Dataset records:
=-=-=

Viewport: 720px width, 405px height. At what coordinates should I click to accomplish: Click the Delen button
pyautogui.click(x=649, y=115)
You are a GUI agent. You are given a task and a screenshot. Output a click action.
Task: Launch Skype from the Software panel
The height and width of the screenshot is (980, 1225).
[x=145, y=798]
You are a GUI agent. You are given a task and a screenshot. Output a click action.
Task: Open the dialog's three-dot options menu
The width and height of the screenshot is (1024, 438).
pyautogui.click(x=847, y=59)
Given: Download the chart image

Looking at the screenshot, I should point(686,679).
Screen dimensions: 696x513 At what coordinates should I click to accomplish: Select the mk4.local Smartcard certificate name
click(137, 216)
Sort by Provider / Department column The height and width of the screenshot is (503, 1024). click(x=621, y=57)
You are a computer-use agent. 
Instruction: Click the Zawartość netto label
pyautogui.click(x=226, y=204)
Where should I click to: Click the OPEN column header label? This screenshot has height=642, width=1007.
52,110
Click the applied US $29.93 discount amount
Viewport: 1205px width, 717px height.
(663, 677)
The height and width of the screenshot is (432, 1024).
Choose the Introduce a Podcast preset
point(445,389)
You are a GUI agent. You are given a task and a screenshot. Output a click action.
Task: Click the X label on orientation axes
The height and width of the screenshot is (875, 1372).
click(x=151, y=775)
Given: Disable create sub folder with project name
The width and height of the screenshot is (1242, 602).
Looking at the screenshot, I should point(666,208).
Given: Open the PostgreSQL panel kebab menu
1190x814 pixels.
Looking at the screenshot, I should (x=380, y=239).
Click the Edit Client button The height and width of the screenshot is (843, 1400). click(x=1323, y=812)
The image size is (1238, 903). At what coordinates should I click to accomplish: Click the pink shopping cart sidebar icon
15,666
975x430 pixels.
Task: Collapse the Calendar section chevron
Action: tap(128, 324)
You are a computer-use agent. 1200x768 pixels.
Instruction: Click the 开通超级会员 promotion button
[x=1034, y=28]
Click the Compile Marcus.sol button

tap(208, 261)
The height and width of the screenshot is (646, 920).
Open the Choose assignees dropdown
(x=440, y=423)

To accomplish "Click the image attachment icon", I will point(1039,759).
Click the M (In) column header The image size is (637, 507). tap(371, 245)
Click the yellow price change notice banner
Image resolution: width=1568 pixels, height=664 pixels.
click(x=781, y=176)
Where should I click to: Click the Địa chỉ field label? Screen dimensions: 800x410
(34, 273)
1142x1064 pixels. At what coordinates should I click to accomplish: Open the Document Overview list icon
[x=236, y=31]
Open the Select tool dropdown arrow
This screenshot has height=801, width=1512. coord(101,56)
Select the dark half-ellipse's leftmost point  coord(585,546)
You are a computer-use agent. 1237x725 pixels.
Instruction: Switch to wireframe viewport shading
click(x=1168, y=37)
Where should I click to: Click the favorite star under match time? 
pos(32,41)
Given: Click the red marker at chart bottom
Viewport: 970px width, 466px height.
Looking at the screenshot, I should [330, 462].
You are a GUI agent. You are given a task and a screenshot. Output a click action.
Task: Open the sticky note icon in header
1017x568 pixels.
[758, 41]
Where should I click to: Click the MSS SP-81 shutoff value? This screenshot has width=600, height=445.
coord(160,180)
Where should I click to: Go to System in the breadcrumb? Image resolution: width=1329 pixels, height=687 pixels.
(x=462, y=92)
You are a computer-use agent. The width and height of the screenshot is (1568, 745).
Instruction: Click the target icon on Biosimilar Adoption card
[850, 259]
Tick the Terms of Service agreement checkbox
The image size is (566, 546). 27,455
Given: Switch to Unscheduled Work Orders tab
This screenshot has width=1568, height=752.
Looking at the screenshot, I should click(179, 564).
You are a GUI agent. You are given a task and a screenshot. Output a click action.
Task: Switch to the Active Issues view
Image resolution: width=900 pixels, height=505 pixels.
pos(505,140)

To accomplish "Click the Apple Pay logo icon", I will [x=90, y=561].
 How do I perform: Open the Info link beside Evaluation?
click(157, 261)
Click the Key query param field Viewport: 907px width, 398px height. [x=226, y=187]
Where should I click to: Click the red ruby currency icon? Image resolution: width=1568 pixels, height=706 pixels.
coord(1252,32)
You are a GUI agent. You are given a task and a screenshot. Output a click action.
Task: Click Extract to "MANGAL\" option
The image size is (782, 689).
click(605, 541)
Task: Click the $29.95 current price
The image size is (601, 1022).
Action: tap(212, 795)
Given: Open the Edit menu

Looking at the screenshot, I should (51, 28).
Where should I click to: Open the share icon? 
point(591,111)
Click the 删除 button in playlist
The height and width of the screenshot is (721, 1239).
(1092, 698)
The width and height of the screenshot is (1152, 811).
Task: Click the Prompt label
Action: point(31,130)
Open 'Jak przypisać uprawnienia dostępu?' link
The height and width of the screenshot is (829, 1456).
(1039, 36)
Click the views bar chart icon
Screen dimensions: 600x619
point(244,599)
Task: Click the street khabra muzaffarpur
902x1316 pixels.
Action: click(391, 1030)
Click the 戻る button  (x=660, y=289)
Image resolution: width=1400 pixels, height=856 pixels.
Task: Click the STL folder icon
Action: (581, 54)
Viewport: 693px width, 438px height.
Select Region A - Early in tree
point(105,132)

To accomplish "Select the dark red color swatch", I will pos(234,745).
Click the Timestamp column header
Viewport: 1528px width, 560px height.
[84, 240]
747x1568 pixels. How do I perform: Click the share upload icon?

=-=-=

§ **Requirement**:
Can you reproduce the entire listing above verbatim, line for line?

§ **Exercise result**:
Viewport: 720px width, 405px height. At what coordinates should I click to accomplish: Click the Delen button
pyautogui.click(x=649, y=115)
You are a GUI agent. You are given a task and a screenshot. Output a click action.
Task: Launch Skype from the Software panel
The height and width of the screenshot is (980, 1225).
[x=145, y=798]
You are a GUI agent. You are given a task and a screenshot. Output a click action.
Task: Open the dialog's three-dot options menu
The width and height of the screenshot is (1024, 438).
pyautogui.click(x=847, y=59)
Given: Download the chart image

Looking at the screenshot, I should point(686,679).
Screen dimensions: 696x513 At what coordinates should I click to accomplish: Select the mk4.local Smartcard certificate name
click(137, 216)
Sort by Provider / Department column The height and width of the screenshot is (503, 1024). click(x=621, y=57)
You are a computer-use agent. 
Instruction: Click the Zawartość netto label
pyautogui.click(x=226, y=204)
Where should I click to: Click the OPEN column header label? This screenshot has height=642, width=1007.
52,110
Click the applied US $29.93 discount amount
Viewport: 1205px width, 717px height.
(663, 677)
The height and width of the screenshot is (432, 1024).
Choose the Introduce a Podcast preset
point(445,389)
You are a GUI agent. You are given a task and a screenshot. Output a click action.
Task: Click the X label on orientation axes
The height and width of the screenshot is (875, 1372).
click(x=151, y=775)
Given: Disable create sub folder with project name
The width and height of the screenshot is (1242, 602).
Looking at the screenshot, I should point(666,208).
Given: Open the PostgreSQL panel kebab menu
1190x814 pixels.
Looking at the screenshot, I should (x=380, y=239).
Click the Edit Client button The height and width of the screenshot is (843, 1400). click(x=1323, y=812)
The image size is (1238, 903). At what coordinates should I click to accomplish: Click the pink shopping cart sidebar icon
15,666
975x430 pixels.
Task: Collapse the Calendar section chevron
Action: tap(128, 324)
You are a computer-use agent. 1200x768 pixels.
Instruction: Click the 开通超级会员 promotion button
[x=1034, y=28]
Click the Compile Marcus.sol button

tap(208, 261)
The height and width of the screenshot is (646, 920).
Open the Choose assignees dropdown
(x=440, y=423)

To accomplish "Click the image attachment icon", I will point(1039,759).
Click the M (In) column header The image size is (637, 507). tap(371, 245)
Click the yellow price change notice banner
Image resolution: width=1568 pixels, height=664 pixels.
click(x=781, y=176)
Where should I click to: Click the Địa chỉ field label? Screen dimensions: 800x410
(34, 273)
1142x1064 pixels. At what coordinates should I click to accomplish: Open the Document Overview list icon
[x=236, y=31]
Open the Select tool dropdown arrow
This screenshot has height=801, width=1512. coord(101,56)
Select the dark half-ellipse's leftmost point  coord(585,546)
You are a computer-use agent. 1237x725 pixels.
Instruction: Switch to wireframe viewport shading
click(x=1168, y=37)
Where should I click to: Click the favorite star under match time? 
pos(32,41)
Given: Click the red marker at chart bottom
Viewport: 970px width, 466px height.
Looking at the screenshot, I should [330, 462].
You are a GUI agent. You are given a task and a screenshot. Output a click action.
Task: Open the sticky note icon in header
1017x568 pixels.
[758, 41]
Where should I click to: Click the MSS SP-81 shutoff value? This screenshot has width=600, height=445.
coord(160,180)
Where should I click to: Go to System in the breadcrumb? Image resolution: width=1329 pixels, height=687 pixels.
(x=462, y=92)
You are a computer-use agent. The width and height of the screenshot is (1568, 745).
Instruction: Click the target icon on Biosimilar Adoption card
[850, 259]
Tick the Terms of Service agreement checkbox
The image size is (566, 546). 27,455
Given: Switch to Unscheduled Work Orders tab
This screenshot has width=1568, height=752.
Looking at the screenshot, I should click(179, 564).
You are a GUI agent. You are given a task and a screenshot. Output a click action.
Task: Switch to the Active Issues view
Image resolution: width=900 pixels, height=505 pixels.
pos(505,140)

To accomplish "Click the Apple Pay logo icon", I will [x=90, y=561].
 How do I perform: Open the Info link beside Evaluation?
click(157, 261)
Click the Key query param field Viewport: 907px width, 398px height. [x=226, y=187]
Where should I click to: Click the red ruby currency icon? Image resolution: width=1568 pixels, height=706 pixels.
coord(1252,32)
You are a GUI agent. You are given a task and a screenshot. Output a click action.
Task: Click Extract to "MANGAL\" option
The image size is (782, 689).
click(605, 541)
Task: Click the $29.95 current price
The image size is (601, 1022).
Action: tap(212, 795)
Given: Open the Edit menu

Looking at the screenshot, I should (51, 28).
Where should I click to: Open the share icon? 
point(591,111)
Click the 删除 button in playlist
The height and width of the screenshot is (721, 1239).
(1092, 698)
The width and height of the screenshot is (1152, 811).
Task: Click the Prompt label
Action: point(31,130)
Open 'Jak przypisać uprawnienia dostępu?' link
The height and width of the screenshot is (829, 1456).
(1039, 36)
Click the views bar chart icon
Screen dimensions: 600x619
point(244,599)
Task: Click the street khabra muzaffarpur
902x1316 pixels.
Action: click(391, 1030)
Click the 戻る button  (x=660, y=289)
Image resolution: width=1400 pixels, height=856 pixels.
Task: Click the STL folder icon
Action: (581, 54)
Viewport: 693px width, 438px height.
Select Region A - Early in tree
point(105,132)

To accomplish "Select the dark red color swatch", I will pos(234,745).
Click the Timestamp column header
Viewport: 1528px width, 560px height.
[84, 240]
747x1568 pixels. How do I perform: Click the share upload icon?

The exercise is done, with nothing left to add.